- [SELECTED PASSAGE]:
※ ※ ※

A mysterious illustration of S. J. Perelman by Al HirschfeldA regular visitor to this site, who goes by the mysterious name of Mike (not Linda), wrote a comical pseudo-review of a nonexistent Golden Age detective novel, which I asked him for permission to post in the comments section of my recent item on mystery criticism. Mike sent it to me for posting, but it’s really too good to hide in the comments section where many visitors might miss it. So here it is for your enjoyment.

Mike is clearly influenced by the twentieth century American humorist S. J. Perelman in this item, and it’s a salutary influence indeed. I hope that you’ll enjoy it.

Review of THE CASE OF THE ECTOPLASMIC ECDYSIAST by George and Ira Gershwin:

We hark back to the nostalgic years of pre-World War Two America, when men were men and women frequently noticed. As the book opens, the voluptuous but inert body–and what a body!–of TOODLES ("BOOM-BOOM") LaTOUR is discovered on the floor of her backstage dressing room at THE PALAC (they couldn’t afford another E), a burlesque theater way, way, way, way, WAY off Broadway, somewhere just east of the Continental Shelf. In her left hand is a bag of golf clubs, in her right a letter from the draft board; sticking out of her chest is a six-foot-long harpoon.

※ ※ ※

- [DATA UNDER STUDY]:
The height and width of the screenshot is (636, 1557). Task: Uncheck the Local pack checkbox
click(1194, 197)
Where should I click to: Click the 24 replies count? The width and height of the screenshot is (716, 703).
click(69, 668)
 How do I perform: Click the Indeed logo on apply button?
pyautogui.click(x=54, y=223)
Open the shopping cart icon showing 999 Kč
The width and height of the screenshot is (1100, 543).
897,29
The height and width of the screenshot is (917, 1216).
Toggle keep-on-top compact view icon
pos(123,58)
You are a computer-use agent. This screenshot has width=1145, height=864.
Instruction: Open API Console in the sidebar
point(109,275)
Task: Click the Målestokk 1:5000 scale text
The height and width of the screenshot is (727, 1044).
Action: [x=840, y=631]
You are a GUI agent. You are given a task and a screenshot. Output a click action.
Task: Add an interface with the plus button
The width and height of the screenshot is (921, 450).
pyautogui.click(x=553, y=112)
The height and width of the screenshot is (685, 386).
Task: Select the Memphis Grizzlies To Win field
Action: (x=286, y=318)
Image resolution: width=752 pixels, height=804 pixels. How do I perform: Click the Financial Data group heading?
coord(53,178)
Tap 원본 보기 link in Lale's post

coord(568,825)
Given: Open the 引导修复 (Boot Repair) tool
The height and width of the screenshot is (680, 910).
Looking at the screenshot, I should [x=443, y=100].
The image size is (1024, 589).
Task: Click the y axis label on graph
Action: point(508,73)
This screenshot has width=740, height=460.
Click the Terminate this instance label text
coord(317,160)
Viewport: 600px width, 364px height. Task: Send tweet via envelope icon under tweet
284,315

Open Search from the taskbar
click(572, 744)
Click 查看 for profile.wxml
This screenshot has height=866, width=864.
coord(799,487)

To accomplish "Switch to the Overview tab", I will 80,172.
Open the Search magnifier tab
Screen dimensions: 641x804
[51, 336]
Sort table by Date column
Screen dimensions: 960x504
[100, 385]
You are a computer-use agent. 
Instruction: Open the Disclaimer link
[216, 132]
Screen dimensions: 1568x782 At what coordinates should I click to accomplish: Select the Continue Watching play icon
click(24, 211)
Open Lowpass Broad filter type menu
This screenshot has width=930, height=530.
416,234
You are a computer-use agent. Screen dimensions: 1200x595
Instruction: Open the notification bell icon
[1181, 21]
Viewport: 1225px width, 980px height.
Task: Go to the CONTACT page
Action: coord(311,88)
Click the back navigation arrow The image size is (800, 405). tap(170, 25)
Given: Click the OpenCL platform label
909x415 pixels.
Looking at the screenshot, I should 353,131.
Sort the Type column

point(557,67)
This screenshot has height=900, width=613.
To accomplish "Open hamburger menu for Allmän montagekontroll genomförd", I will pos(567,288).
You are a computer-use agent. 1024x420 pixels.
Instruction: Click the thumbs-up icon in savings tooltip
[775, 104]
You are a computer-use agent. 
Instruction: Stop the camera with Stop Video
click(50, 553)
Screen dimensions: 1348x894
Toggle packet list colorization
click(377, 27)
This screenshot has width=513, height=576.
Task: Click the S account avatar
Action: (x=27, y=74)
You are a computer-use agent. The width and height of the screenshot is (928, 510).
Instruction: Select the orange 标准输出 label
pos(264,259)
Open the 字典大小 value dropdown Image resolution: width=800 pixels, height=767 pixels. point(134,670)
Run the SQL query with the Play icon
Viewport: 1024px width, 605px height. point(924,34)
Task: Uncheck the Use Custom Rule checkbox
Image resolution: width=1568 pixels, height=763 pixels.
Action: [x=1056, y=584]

※ ※ ※

- [QUESTIONS ON THE MATERIAL]:
**1)** Decide whether each statement agrees with the post about Mike's pseudo-review, answering yes or no and quoting the deciding words: (a) The reviewed novel is credited to George and Ira Gershwin. (b) The body is found in the theater's lobby. (c) The harpoon is six feet long.
**2)** In the post about Mike's pseudo-review, list every object that is in Toodles LaTour's hands or stuck in her body when she is found.
The data is separate material, unrelated to the post about Mike's pseudo-review.

- [TASK RESPONSES]:
**1)**
(a) Yes: "Review of THE CASE OF THE ECTOPLASMIC ECDYSIAST by George and Ira Gershwin"
(b) No: "discovered on the floor of her backstage dressing room"
(c) Yes: "sticking out of her chest is a six-foot-long harpoon"

**2)**
- a bag of golf clubs
- a letter from the draft board
- a six-foot-long harpoon